The easy and most obvious answer is that NVIDIA has created a more efficient architecture that is able to do more work per clock.  There are fewer scalar units, but they are clocked twice as fast.  These 128 scalar units are arranged in 8 SIMD units for the 8800 GTX, while ATI puts all 320 of their units in 4 SIMD units.  This has the result of finer granularity for NVIDIA, and with their thread dispatch processor can seemingly keep these units a lot more busy than what ATI can do.  ATI clusters their scalar units into groups of five, and only one of those can do more complex functions than MADD.  NVIDIA on the other hand can do more complex instructions with each scalar unit, even though there are almost three times the amount of units in the HD 2900 XT running at well over half the speed of the NVIDIA units.  In pure GFLOPS the HD 2900 XT has the 8800 GTX buried, but that is obviously not the case in realworld performance.

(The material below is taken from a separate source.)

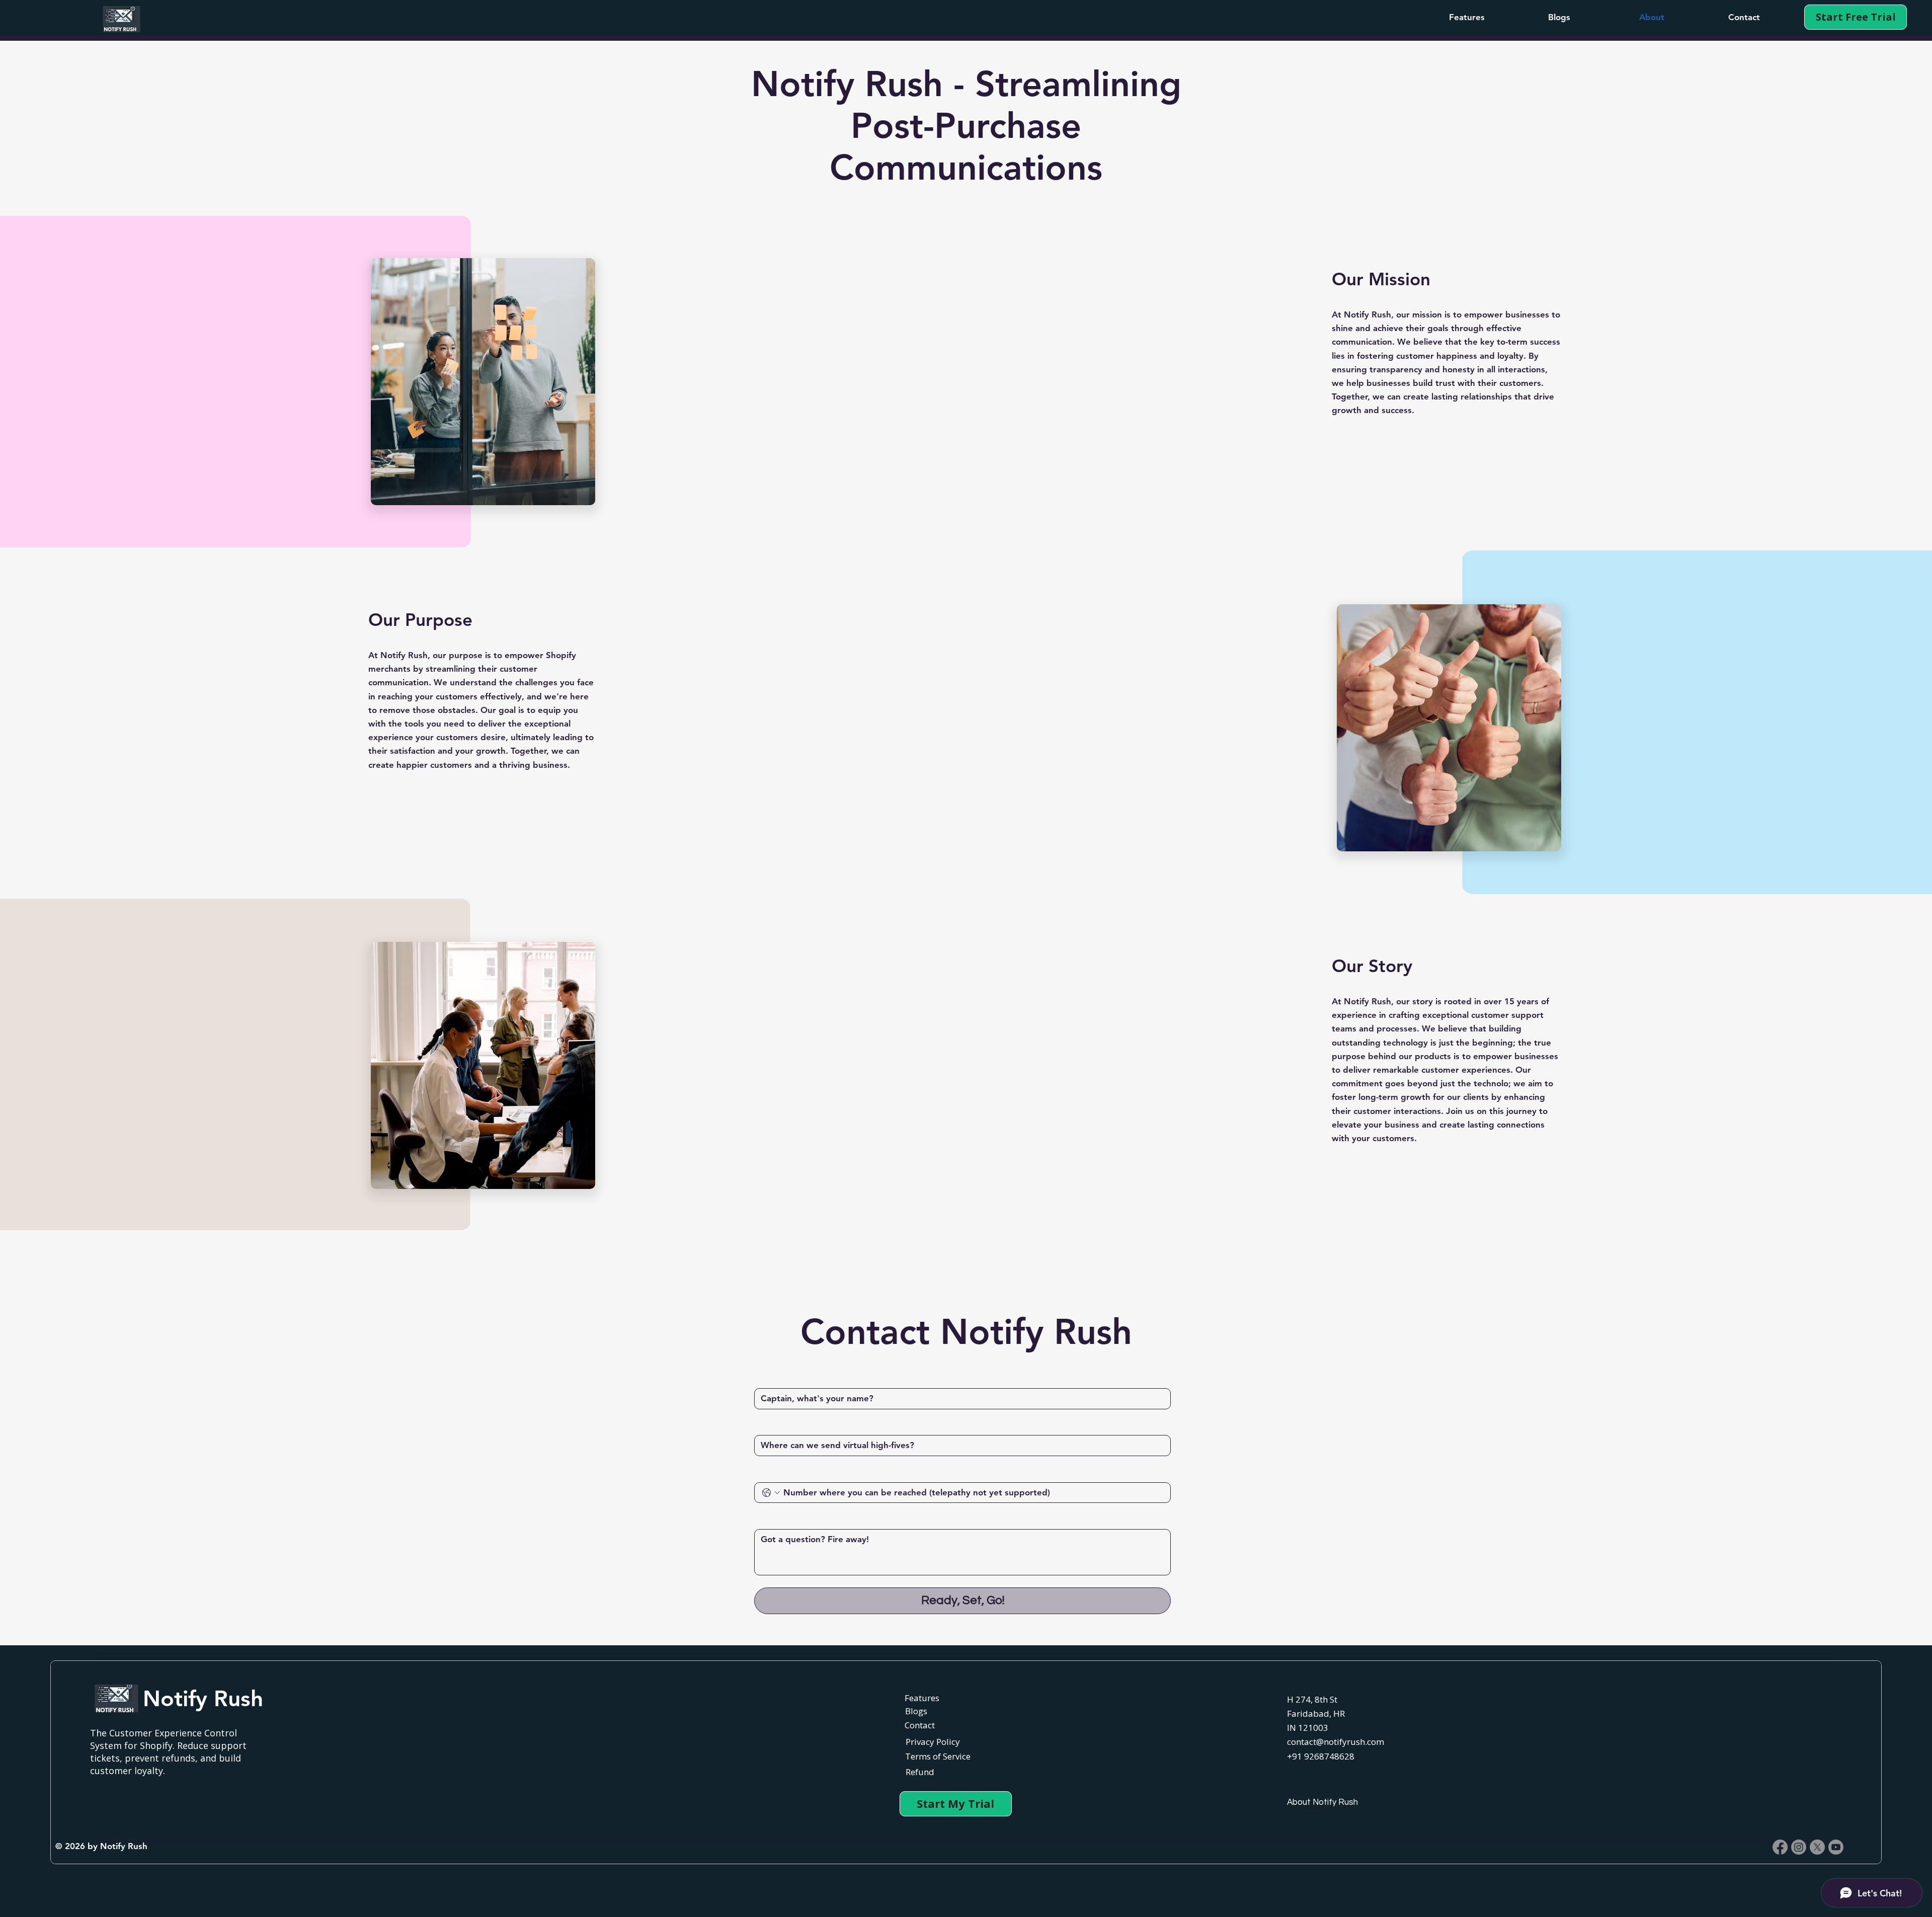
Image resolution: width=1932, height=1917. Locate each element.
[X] (1817, 1847)
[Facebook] (1780, 1847)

AMD's R600 can be considered a VLIW (very long instruction word) architecture.  As such there are only a few things that AMD can do internally to accelerate this process.  The R600 features a command processor and a setup engine to get the work going, and to schedule the pixel/vertex/geometry instructions into threads that the multiple SIMD units can handle.  The "Ultra Threaded Dispatch Processor" then sends these threads to the scalar groups.  The primary problem here is that it is very hard to keep all 320 of these scalar processors busy all the time.  In worst case scenarios a total of 64 scalar processors could be in use.  Contrast this with the G80, and the way they have it set up is that the granularity is so fine that nearly all of the 128 scalar units are busy all the time.  In certain situations many of the threads being sent to the scalar units are identical, so the chip is doing redundant work at times.  But at least those SPs are being kept busy all the time.  In a "all MADD" environment the HD 2900 XT has a huge performance advantage over the 8800 GTX, but no application that I know of is composed of 100% MADD instructions.  This is admittedly a gross simplification, and there are a lot of things going on at the chip level that we simply do not know, or I simply do not have time to cover here.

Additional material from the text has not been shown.